Taxi Driver
Starring: Robert De Niro, Cybill Shepherd, Jodie Foster
Director: Martin Scorsese
The film: Martin Scorsese's Taxi Driver was a pivotal film in the change-over from traditional, through-the-ranks directors to the film-school generation that now makes up the Hollywood establishment. Along with people such as Francis Ford Coppola, Steven Spielberg, George Lucas and Brian De Palma, Scorsese brought a full bag of classroom know-how to work, along with the influence of foreign filmmakers, whose work was part of the film-school curriculum.
Although today considered an American classic, Taxi Driver borrowed heavily from the French New Wave, especially Jean Luc Godard, as well as other European filmmakers such as Francesco Rosi and Rainer Werner Fassbinder.

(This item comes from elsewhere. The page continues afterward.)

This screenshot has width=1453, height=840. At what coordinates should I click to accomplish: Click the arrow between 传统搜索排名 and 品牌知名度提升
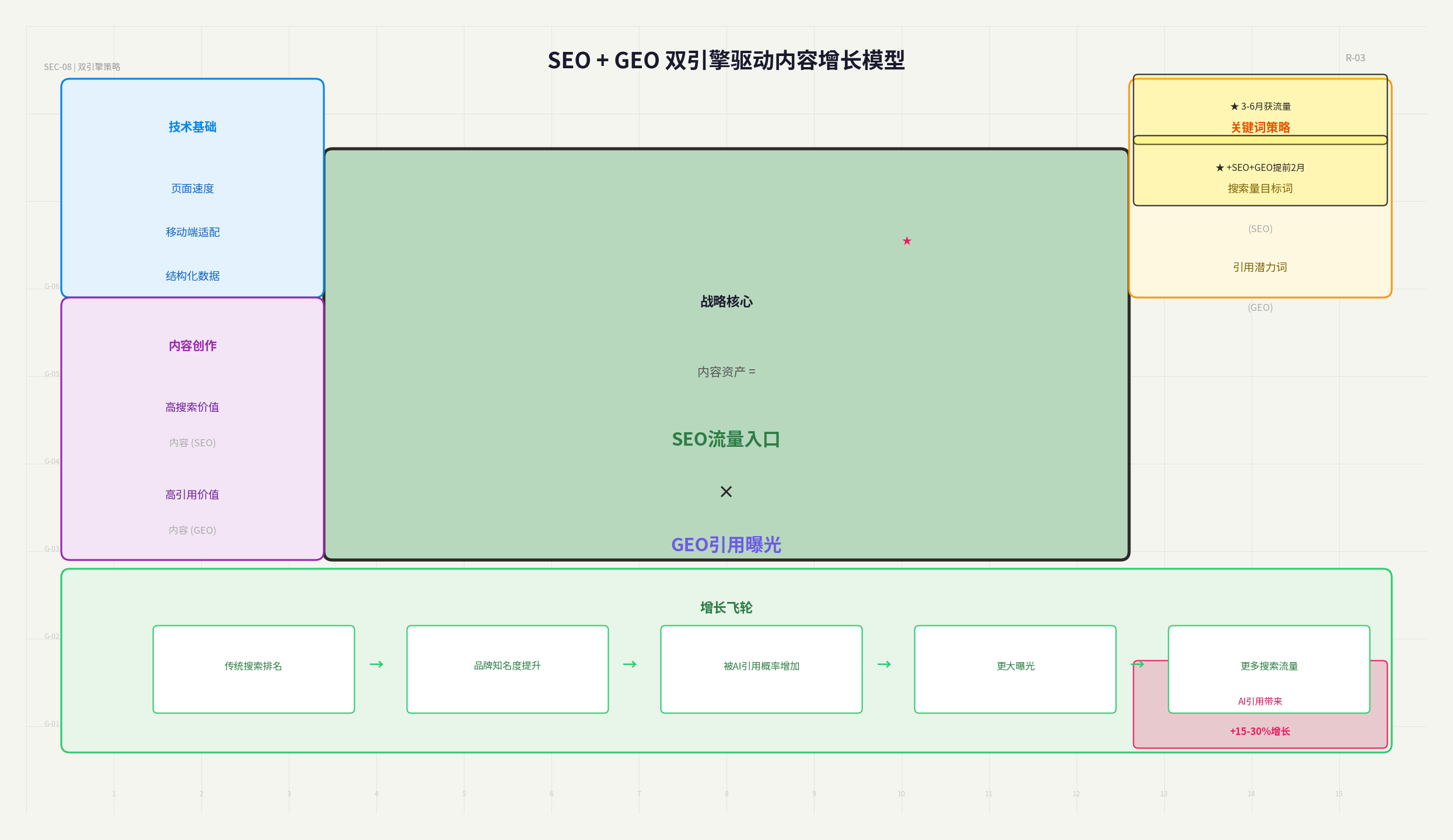[377, 664]
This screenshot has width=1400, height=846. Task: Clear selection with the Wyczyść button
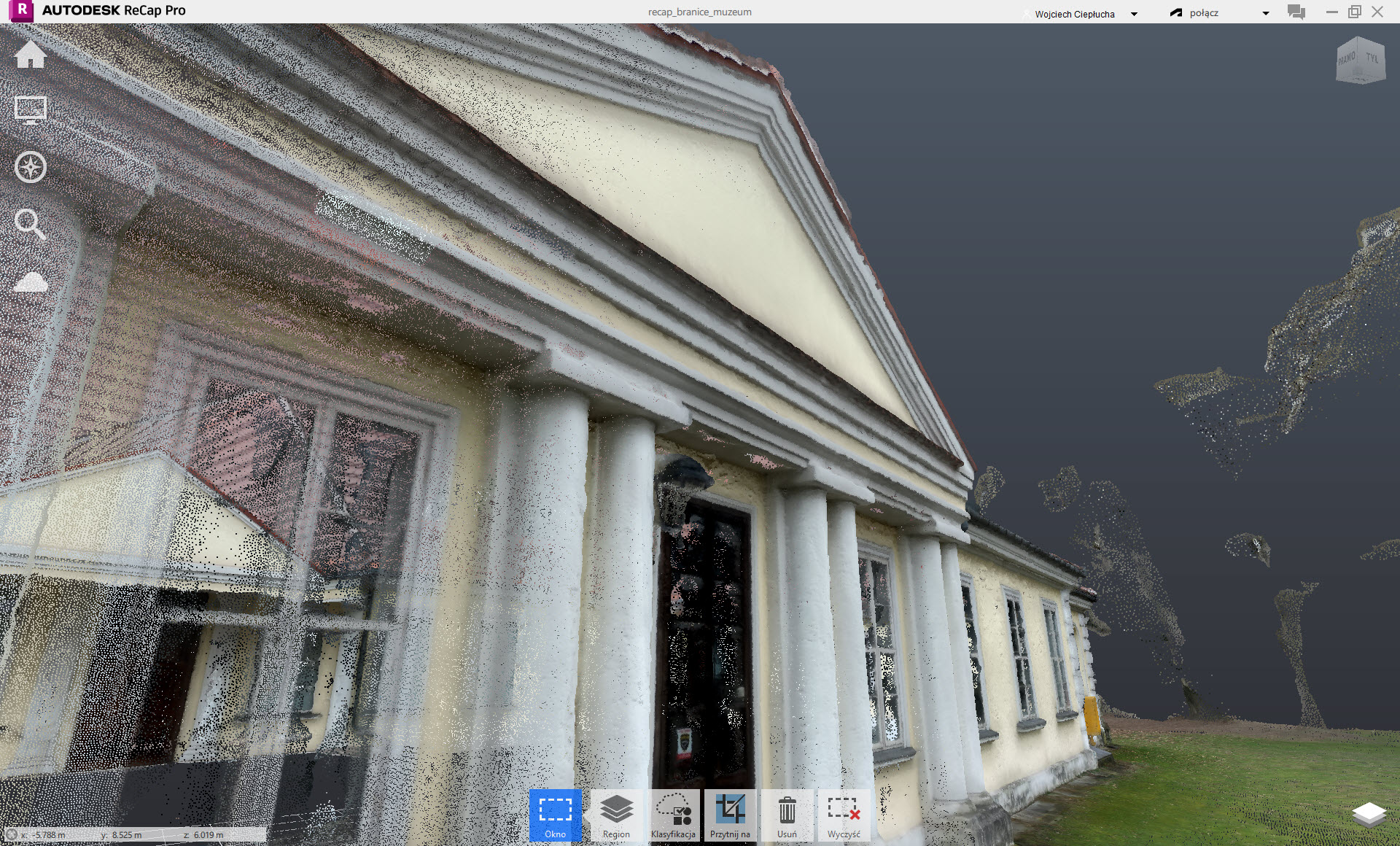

So while it was one of the first American films to break free of the laws of Hollywood filmmaking, much of the technique was borrowed - and borrowed skilfully - from styles that were quite familiar to overseas audiences (perhaps not surprisingly it took the Golden Palm at Cannes but nothing at the Academy Awards, losing out in the best picture category to Rocky).
Across Europe, the movie poster image of Robert De Niro walking head down and hands in bomber-jacket pockets became as much of a bedroom-wall fixture as its similarly framed counterpart advertising Jean Paul Belmondo and Jean Seberg in Godard's Breathless (1960).